在我们看来,城市为人们提供了一个频繁交流和沟通的平台,和语言一起促进了人类的对话,成为各种文化产生的温床。只是这种宽容不是来源于城市人的度量,而是城市的整体生态使得文化的滋养与繁荣成为可能。另一方面,文化的创新和继承,在延续历史文脉,增强文化自信,释放文化魅力的同时,还能为城市发展注入更多鲜活的生命力,挖掘更多的经济增长点,以此构建具有国际水准的国际名城。

1、沿黄城市是黄河文化的容器和坐标

城市之于文化,是容器,也是坐标。对于黄河文化亦是如此。黄河文化的发展,是一个个城市的变迁史。这些城市一起,穿越时间的长河,连成一部厚重的黄河文化史。那么,回到《黄河文化》这本书,我们重点探讨这样的问题,黄河文化的特质和内涵是如何在城市建设上体现的?

中国自古以来就有“筑城以卫君,造廓以守民”的传统,“城”一般指地域上用于防卫而围起来的墙垣,主要用于防御,往往是政权和军事的节点。城一旦产生,其中的工商业必然会得到发展,“市”就是进行交易的场所。早期城市的萌芽就与粮食富余、阶级出现、政权萌发,以及金属工具使用等密不可分。或许产生于王权,再生于工商是对城市产生这一现象最好的概括。如编者所说,城市既是人群密集的生产、生活和劳动中心,又是物质文明和精神文明的标志。而中国传统的城市都以形、数、理、气、象相统一,集中体现了黄河文化的精髓。从侧面也映证了经济史家保罗·贝洛赫在《城市与经济发展》一书的开篇写道:“这世界上没什么事情比城市的兴起更令人着迷了。没有城市,人类的文明就无从谈起。”

黄河文化是不断发展变化的,犹如黄河水源远流长。最初萌芽于黄河流域的文化,较为集中地分布在黄河中游的河谷地带,也是仰韶文化和龙山文化分布的核心地区。自周、秦、汉、唐以来,天下大势分久必合,合久必分。期间,黄河文化的重心不断向东、向南发展,但黄河文化的基本传统体制始终在周、秦、汉、唐的基础上不断随着迁都而发生地理范围上的变化。

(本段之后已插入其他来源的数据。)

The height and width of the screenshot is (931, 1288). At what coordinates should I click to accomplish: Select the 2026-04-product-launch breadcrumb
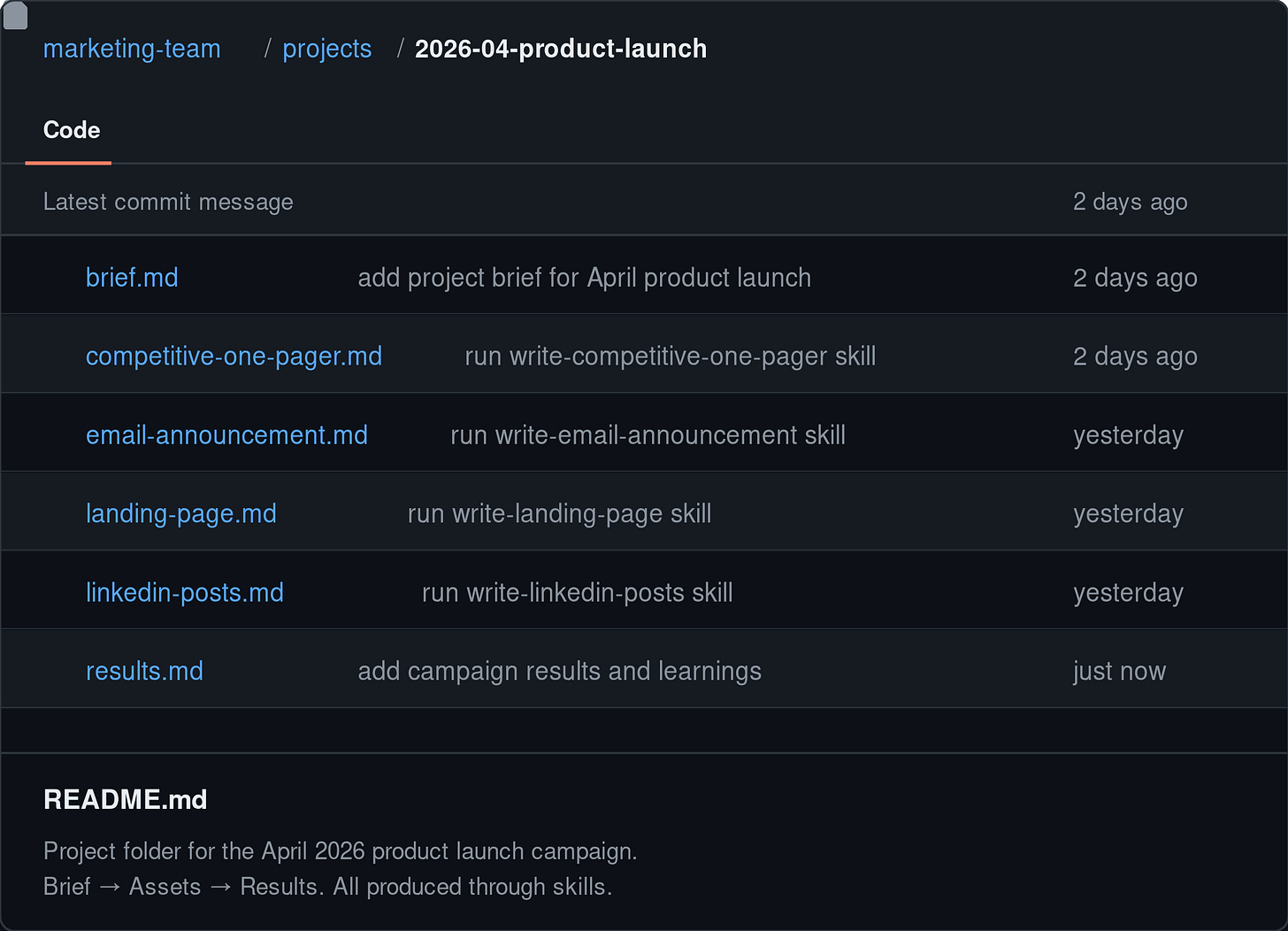tap(561, 49)
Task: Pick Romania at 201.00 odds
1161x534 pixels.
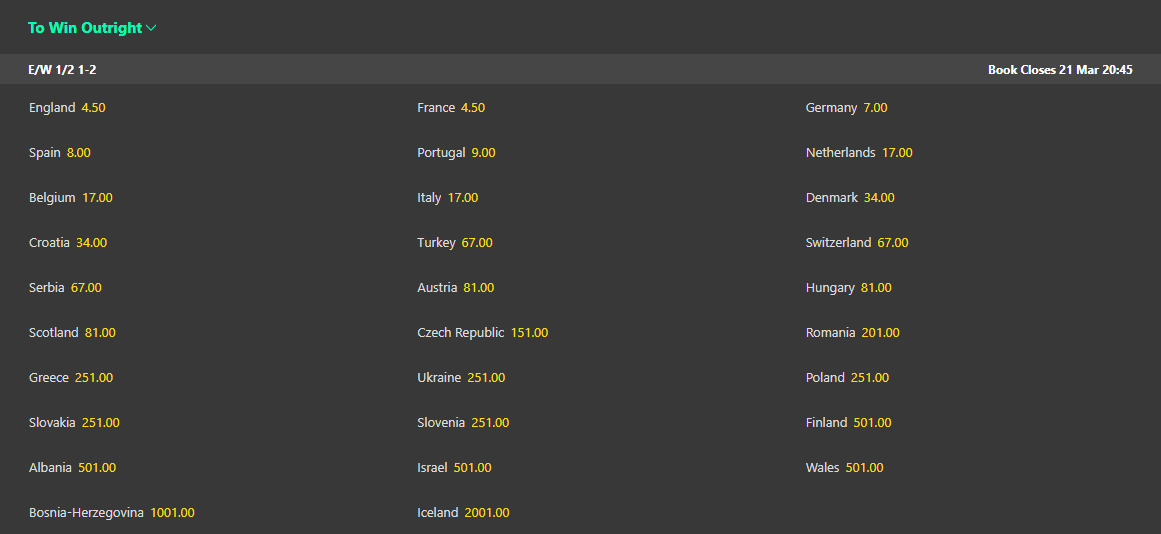Action: 852,333
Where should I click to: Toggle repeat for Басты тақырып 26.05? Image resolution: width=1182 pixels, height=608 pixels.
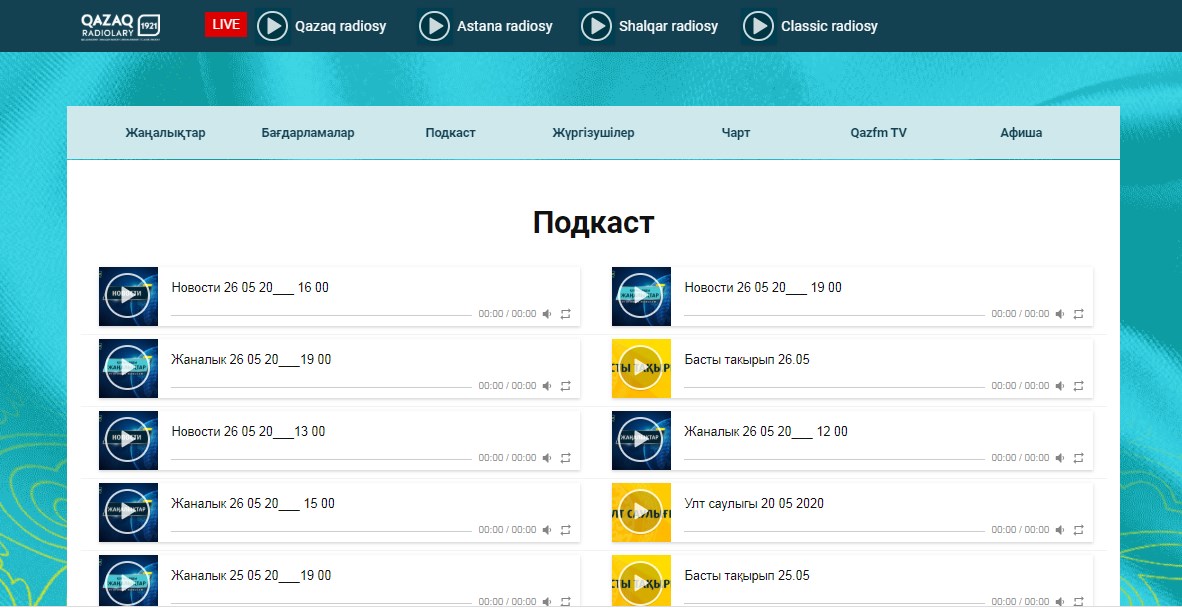[x=1078, y=386]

书中,编者详细地展现了这一发展脉络,从时间和空间两个维度上一目了然。西周到战国时期,形成了长安——洛阳一线的经济、文化轴心地带;东汉末年到三国鼎盛时期,山西、河南、河北、山东等地是黄河文化的中心区;西晋永嘉之乱到五胡十六国时期,出现了中国历史上第一次民族大融合,黄河文化进一步向南拓展,产生了黄河文化与长江文化的交融;安史之乱到唐末五代时期,文化随着经济和人口重心的转移到了南方,黄河文化又向南迈出了新的一步;宋与辽、金对峙时期,建康(南京)、越州(绍兴)、临安(杭州)等城市发展起来,江南不仅是中国的经济中心,也是人才的渊薮;元明清时期,黄河流域的政治文化中心随着明初的迁都转移到了北京,以黄河文化为主体的各种文化交汇融合,形成了博大精深的中华民族传统文化。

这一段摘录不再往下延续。